__Data excerpts__.
____

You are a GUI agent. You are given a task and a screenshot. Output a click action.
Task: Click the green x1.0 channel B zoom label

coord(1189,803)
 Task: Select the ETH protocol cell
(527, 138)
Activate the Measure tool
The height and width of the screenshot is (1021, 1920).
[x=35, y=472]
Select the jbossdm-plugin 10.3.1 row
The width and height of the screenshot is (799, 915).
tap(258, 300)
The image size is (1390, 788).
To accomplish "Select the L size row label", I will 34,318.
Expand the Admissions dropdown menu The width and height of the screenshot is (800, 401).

____

__Activity__.
Go back to the listing above and please repeat it exactly.

__Finished task__.
You are a GUI agent. You are given a task and a screenshot. Output a click action.
Task: Click the green x1.0 channel B zoom label

coord(1189,803)
 Task: Select the ETH protocol cell
(527, 138)
Activate the Measure tool
The height and width of the screenshot is (1021, 1920).
[x=35, y=472]
Select the jbossdm-plugin 10.3.1 row
The width and height of the screenshot is (799, 915).
tap(258, 300)
The image size is (1390, 788).
To accomplish "Select the L size row label", I will 34,318.
Expand the Admissions dropdown menu The width and height of the screenshot is (800, 401).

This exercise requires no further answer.